Stated goal.
Rewrite the listing below as a Markdown table with two columns, Row and Line. Give each non-blank line its own numbered row, and leave the pictures out.

Position data for words and items.
BEGIN
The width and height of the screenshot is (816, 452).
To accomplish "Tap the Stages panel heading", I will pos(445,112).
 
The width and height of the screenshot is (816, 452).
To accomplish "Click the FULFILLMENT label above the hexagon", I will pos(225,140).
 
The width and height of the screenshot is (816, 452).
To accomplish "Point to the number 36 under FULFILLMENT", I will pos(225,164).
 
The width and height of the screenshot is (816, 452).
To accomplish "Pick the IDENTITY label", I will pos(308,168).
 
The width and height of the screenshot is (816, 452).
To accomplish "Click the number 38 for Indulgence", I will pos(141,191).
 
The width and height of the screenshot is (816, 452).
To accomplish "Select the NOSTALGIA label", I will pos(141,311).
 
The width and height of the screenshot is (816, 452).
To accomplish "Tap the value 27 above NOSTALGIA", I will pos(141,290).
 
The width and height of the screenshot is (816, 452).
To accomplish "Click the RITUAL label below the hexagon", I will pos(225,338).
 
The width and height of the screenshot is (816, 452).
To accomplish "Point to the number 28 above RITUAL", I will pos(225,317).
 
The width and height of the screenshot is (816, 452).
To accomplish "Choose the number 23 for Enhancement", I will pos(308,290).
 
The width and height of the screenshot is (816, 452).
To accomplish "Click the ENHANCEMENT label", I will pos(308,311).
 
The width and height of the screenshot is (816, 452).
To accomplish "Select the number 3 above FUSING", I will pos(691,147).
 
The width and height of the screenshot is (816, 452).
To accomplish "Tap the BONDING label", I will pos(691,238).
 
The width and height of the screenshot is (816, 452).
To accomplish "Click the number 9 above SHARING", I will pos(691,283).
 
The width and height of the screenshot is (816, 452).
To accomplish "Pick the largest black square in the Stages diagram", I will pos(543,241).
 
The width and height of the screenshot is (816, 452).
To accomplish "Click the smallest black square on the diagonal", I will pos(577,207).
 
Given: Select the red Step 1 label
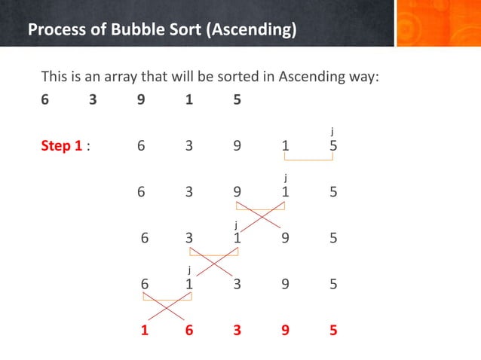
END
Expected answer.
| Row | Line |
|---|---|
| 1 | The width and height of the screenshot is (816, 452). |
| 2 | To accomplish "Tap the Stages panel heading", I will pos(445,112). |
| 3 | The width and height of the screenshot is (816, 452). |
| 4 | To accomplish "Click the FULFILLMENT label above the hexagon", I will pos(225,140). |
| 5 | The width and height of the screenshot is (816, 452). |
| 6 | To accomplish "Point to the number 36 under FULFILLMENT", I will pos(225,164). |
| 7 | The width and height of the screenshot is (816, 452). |
| 8 | To accomplish "Pick the IDENTITY label", I will pos(308,168). |
| 9 | The width and height of the screenshot is (816, 452). |
| 10 | To accomplish "Click the number 38 for Indulgence", I will pos(141,191). |
| 11 | The width and height of the screenshot is (816, 452). |
| 12 | To accomplish "Select the NOSTALGIA label", I will pos(141,311). |
| 13 | The width and height of the screenshot is (816, 452). |
| 14 | To accomplish "Tap the value 27 above NOSTALGIA", I will pos(141,290). |
| 15 | The width and height of the screenshot is (816, 452). |
| 16 | To accomplish "Click the RITUAL label below the hexagon", I will pos(225,338). |
| 17 | The width and height of the screenshot is (816, 452). |
| 18 | To accomplish "Point to the number 28 above RITUAL", I will pos(225,317). |
| 19 | The width and height of the screenshot is (816, 452). |
| 20 | To accomplish "Choose the number 23 for Enhancement", I will pos(308,290). |
| 21 | The width and height of the screenshot is (816, 452). |
| 22 | To accomplish "Click the ENHANCEMENT label", I will pos(308,311). |
| 23 | The width and height of the screenshot is (816, 452). |
| 24 | To accomplish "Select the number 3 above FUSING", I will pos(691,147). |
| 25 | The width and height of the screenshot is (816, 452). |
| 26 | To accomplish "Tap the BONDING label", I will pos(691,238). |
| 27 | The width and height of the screenshot is (816, 452). |
| 28 | To accomplish "Click the number 9 above SHARING", I will pos(691,283). |
| 29 | The width and height of the screenshot is (816, 452). |
| 30 | To accomplish "Pick the largest black square in the Stages diagram", I will pos(543,241). |
| 31 | The width and height of the screenshot is (816, 452). |
| 32 | To accomplish "Click the smallest black square on the diagonal", I will pos(577,207). |
| 33 | Given: Select the red Step 1 label |